* Your goal:
Your reply should reproduce the data below without a single alteration, apart from dropping the images.

(Collection entries)
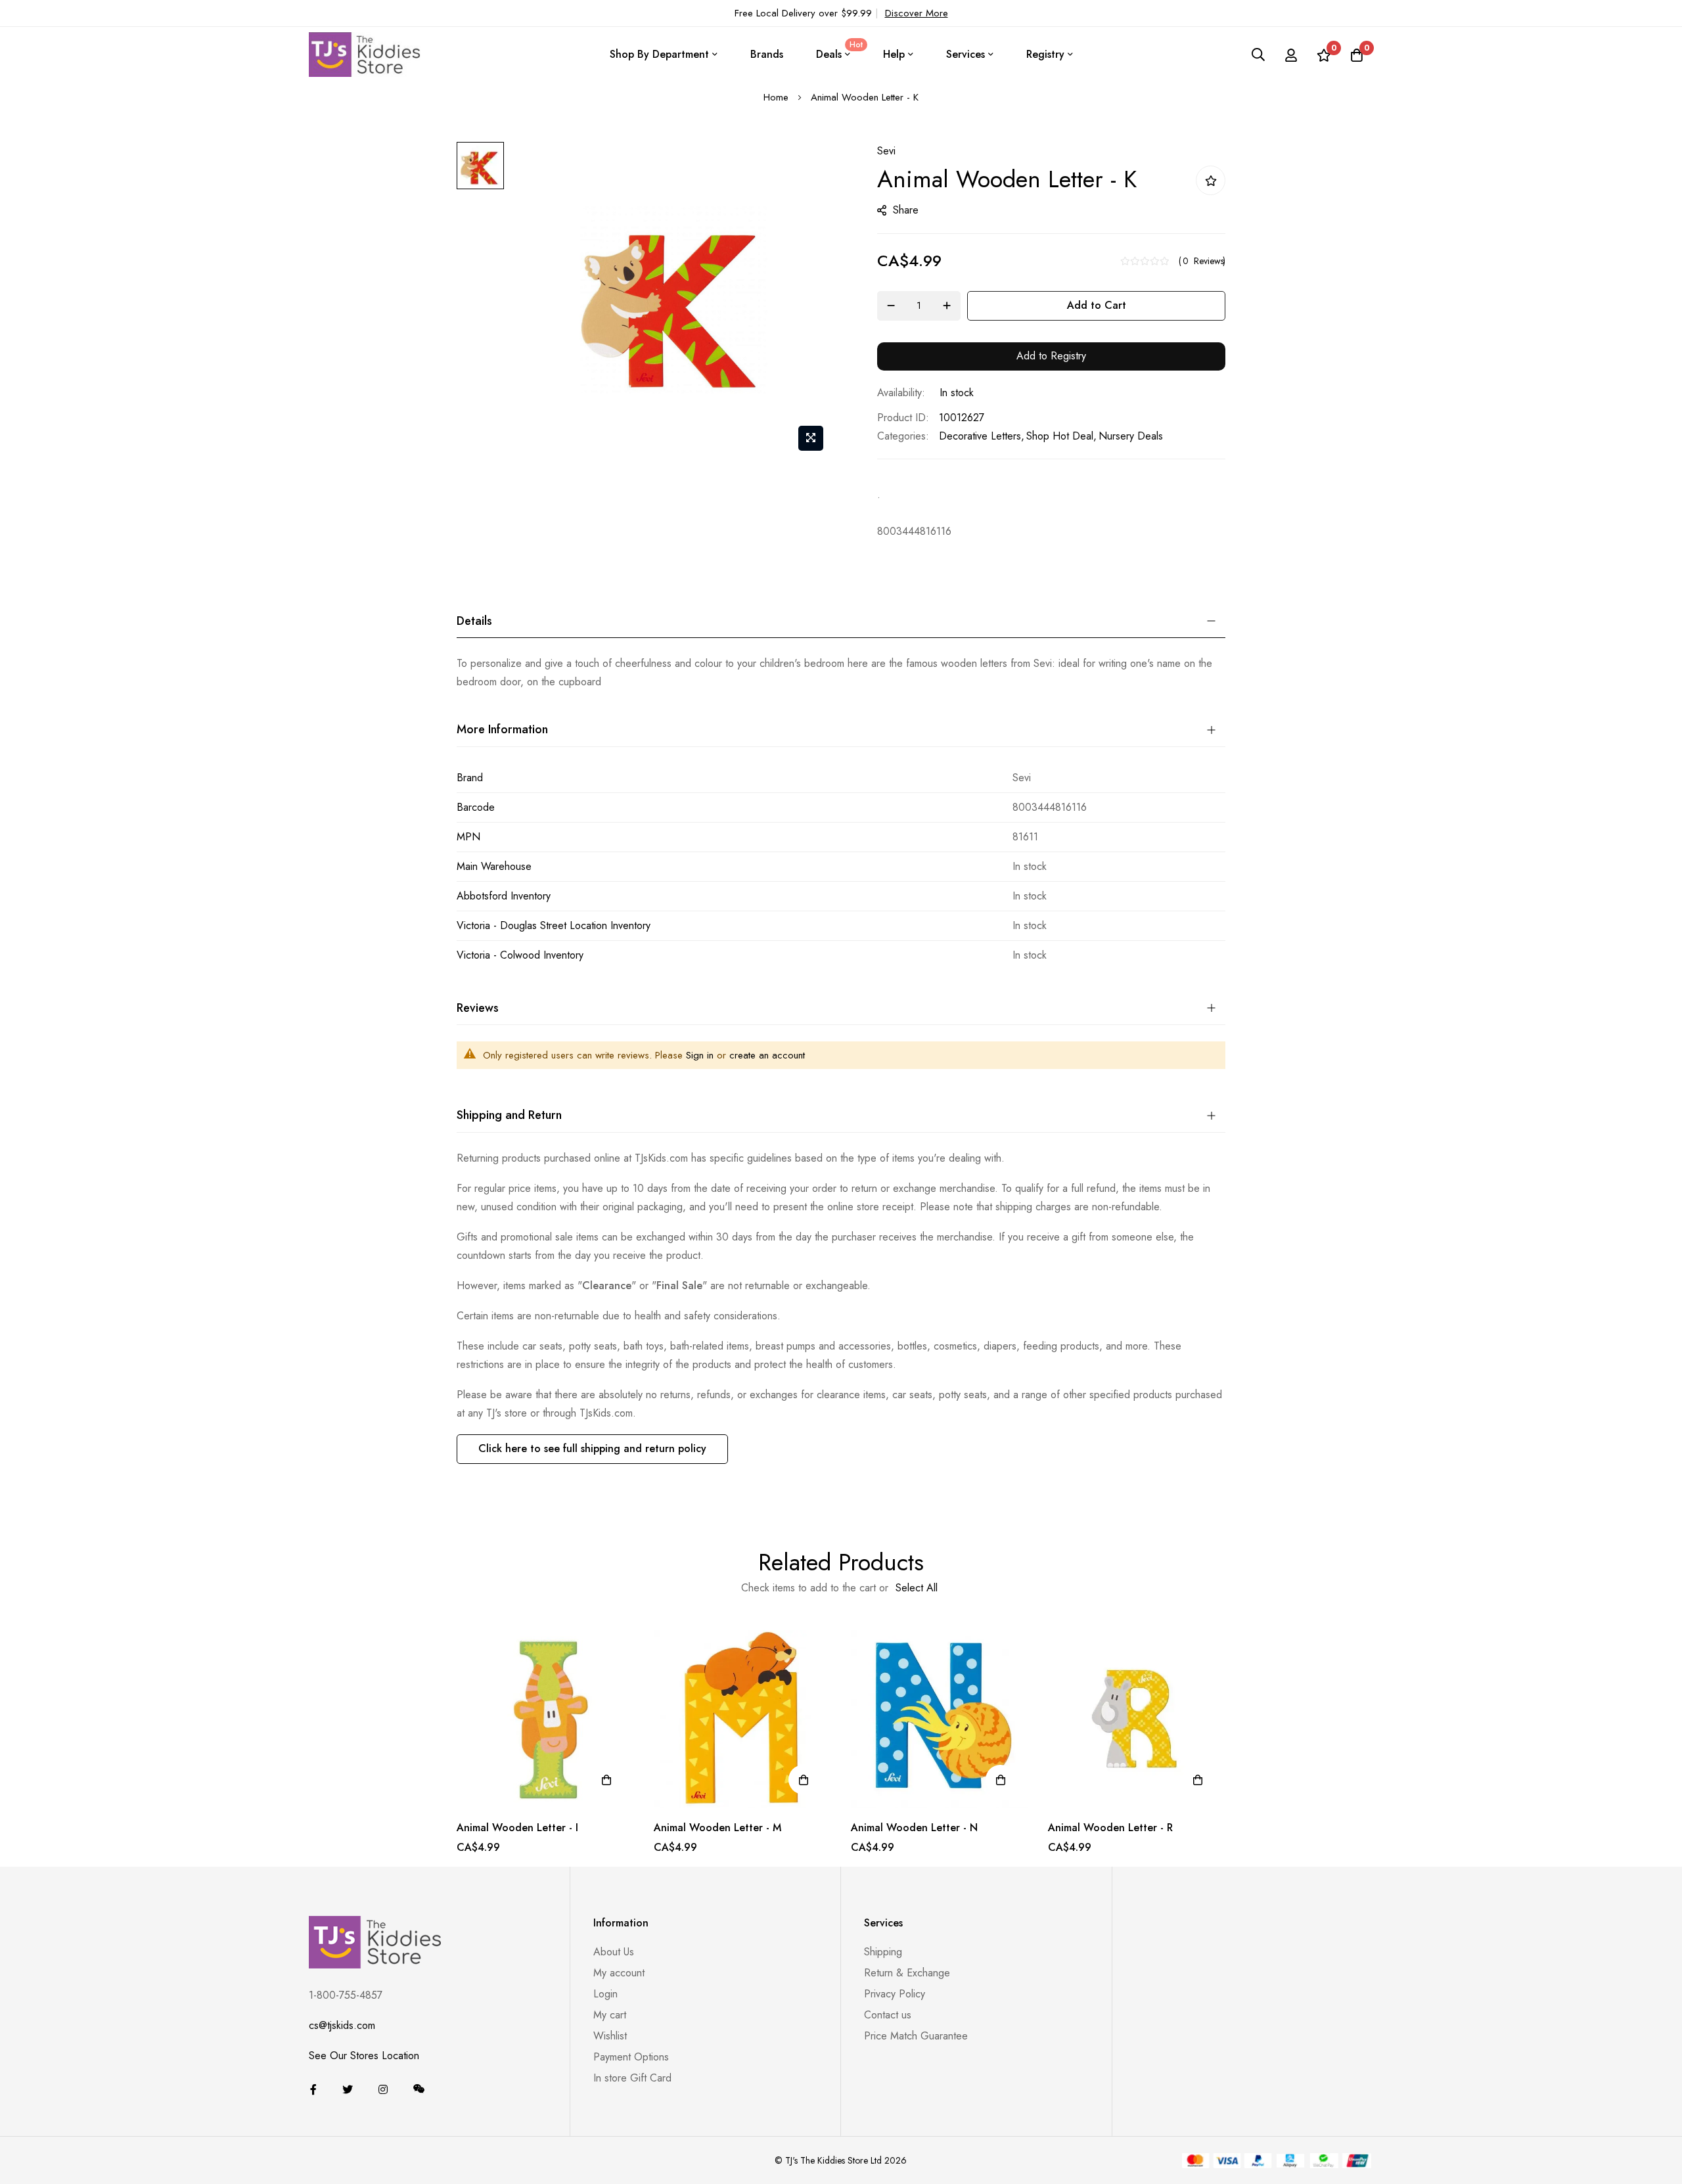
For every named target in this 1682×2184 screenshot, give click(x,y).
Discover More (916, 13)
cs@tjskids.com (342, 2025)
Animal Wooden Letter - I (517, 1828)
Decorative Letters (980, 436)
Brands (766, 54)
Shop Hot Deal (1059, 436)
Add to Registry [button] (1051, 355)
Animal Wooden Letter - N (914, 1828)
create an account (767, 1055)
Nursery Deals (1131, 436)
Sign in (700, 1055)
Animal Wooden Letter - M (717, 1828)
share (906, 209)
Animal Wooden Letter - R (1110, 1828)
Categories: (903, 436)
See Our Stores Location (364, 2055)
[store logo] (364, 54)
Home (775, 97)
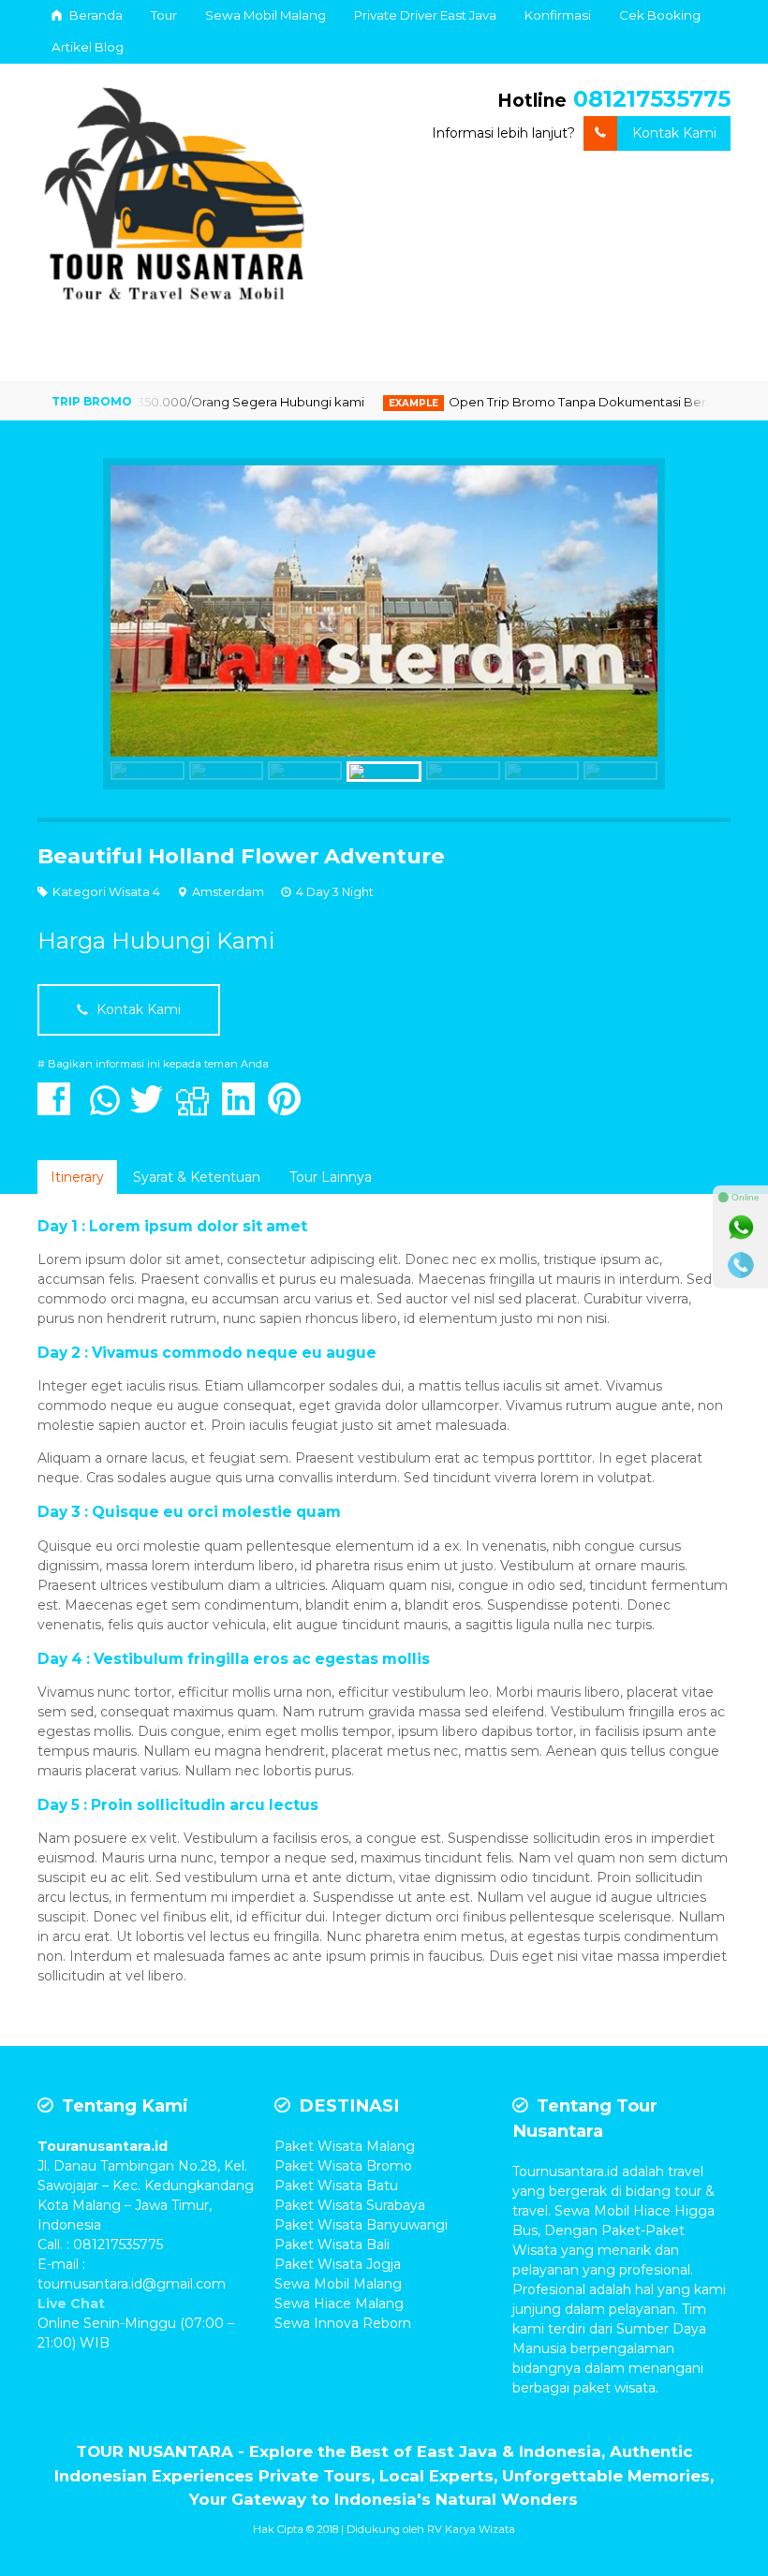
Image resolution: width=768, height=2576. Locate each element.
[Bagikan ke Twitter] (151, 1108)
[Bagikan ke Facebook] (58, 1108)
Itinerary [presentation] (77, 1177)
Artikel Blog (88, 46)
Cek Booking (660, 14)
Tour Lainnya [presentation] (330, 1177)
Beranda (94, 14)
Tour (164, 14)
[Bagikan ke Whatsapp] (104, 1108)
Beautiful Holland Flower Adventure (241, 856)
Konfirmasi (557, 14)
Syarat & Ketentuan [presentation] (196, 1177)
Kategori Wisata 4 (106, 892)
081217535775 (652, 98)
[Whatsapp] (740, 1228)
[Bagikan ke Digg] (197, 1108)
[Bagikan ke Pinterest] (289, 1108)
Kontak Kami (674, 133)
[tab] (77, 1177)
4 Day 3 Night (335, 892)
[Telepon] (740, 1265)
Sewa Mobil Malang (265, 14)
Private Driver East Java (425, 14)
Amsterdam (228, 892)
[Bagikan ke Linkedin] (243, 1108)
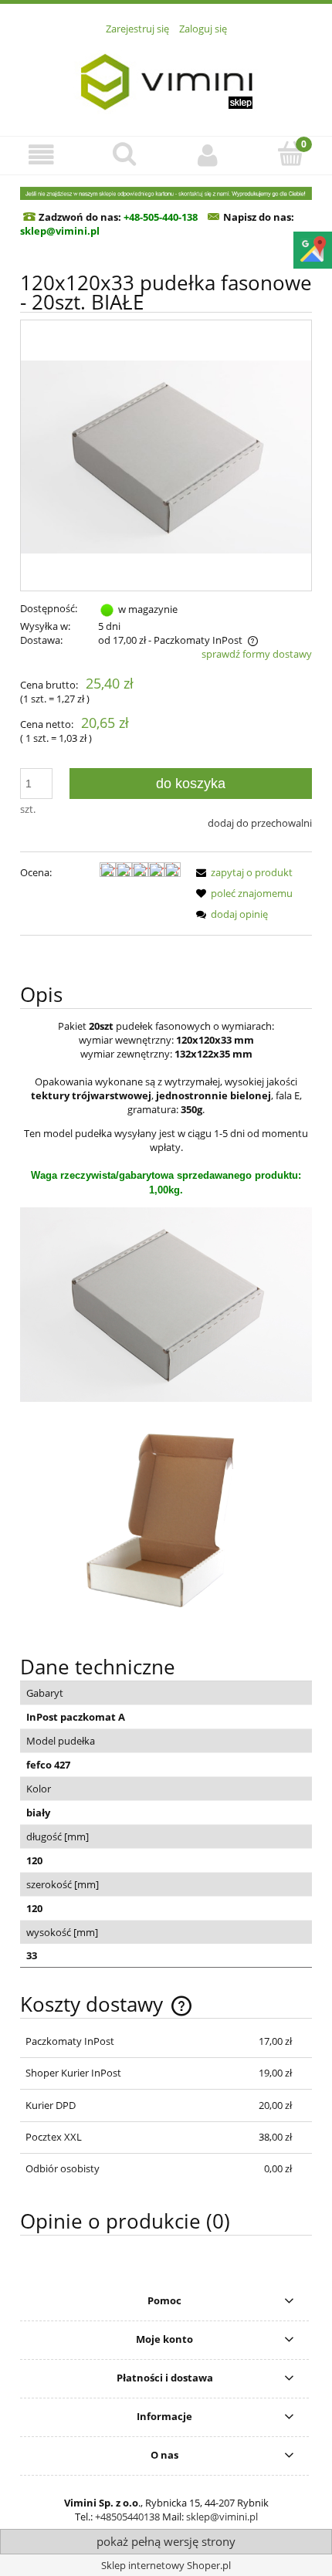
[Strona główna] (166, 77)
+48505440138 (127, 2517)
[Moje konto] (207, 155)
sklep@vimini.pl (222, 2517)
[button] (41, 155)
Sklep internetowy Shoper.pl (166, 2565)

* Exercise solution:
For every named target in this 1682×2184 screenshot, give click(x,y).
Discover More (916, 13)
cs@tjskids.com (342, 2025)
Animal Wooden Letter - I (517, 1828)
Decorative Letters (980, 436)
Brands (766, 54)
Shop Hot Deal (1059, 436)
Add to Registry [button] (1051, 355)
Animal Wooden Letter - N (914, 1828)
create an account (767, 1055)
Nursery Deals (1131, 436)
Sign in (700, 1055)
Animal Wooden Letter - M (717, 1828)
share (906, 209)
Animal Wooden Letter - R (1110, 1828)
Categories: (903, 436)
See Our Stores Location (364, 2055)
[store logo] (364, 54)
Home (775, 97)
Image resolution: width=768, height=2576. Locate each element.
[Bagikan ke Twitter] (151, 1108)
[Bagikan ke Facebook] (58, 1108)
Itinerary [presentation] (77, 1177)
Artikel Blog (88, 46)
Cek Booking (660, 14)
Tour Lainnya [presentation] (330, 1177)
Beranda (94, 14)
Tour (164, 14)
[Bagikan ke Whatsapp] (104, 1108)
Beautiful Holland Flower Adventure (241, 856)
Konfirmasi (557, 14)
Syarat & Ketentuan [presentation] (196, 1177)
Kategori Wisata 4 (106, 892)
081217535775 (652, 98)
[Whatsapp] (740, 1228)
[Bagikan ke Digg] (197, 1108)
[Bagikan ke Pinterest] (289, 1108)
Kontak Kami (674, 133)
[tab] (77, 1177)
4 Day 3 Night (335, 892)
[Telepon] (740, 1265)
Sewa Mobil Malang (265, 14)
Private Driver East Java (425, 14)
Amsterdam (228, 892)
[Bagikan ke Linkedin] (243, 1108)
[Strona główna] (166, 77)
+48505440138 (127, 2517)
[Moje konto] (207, 155)
sklep@vimini.pl (222, 2517)
[button] (41, 155)
Sklep internetowy Shoper.pl (166, 2565)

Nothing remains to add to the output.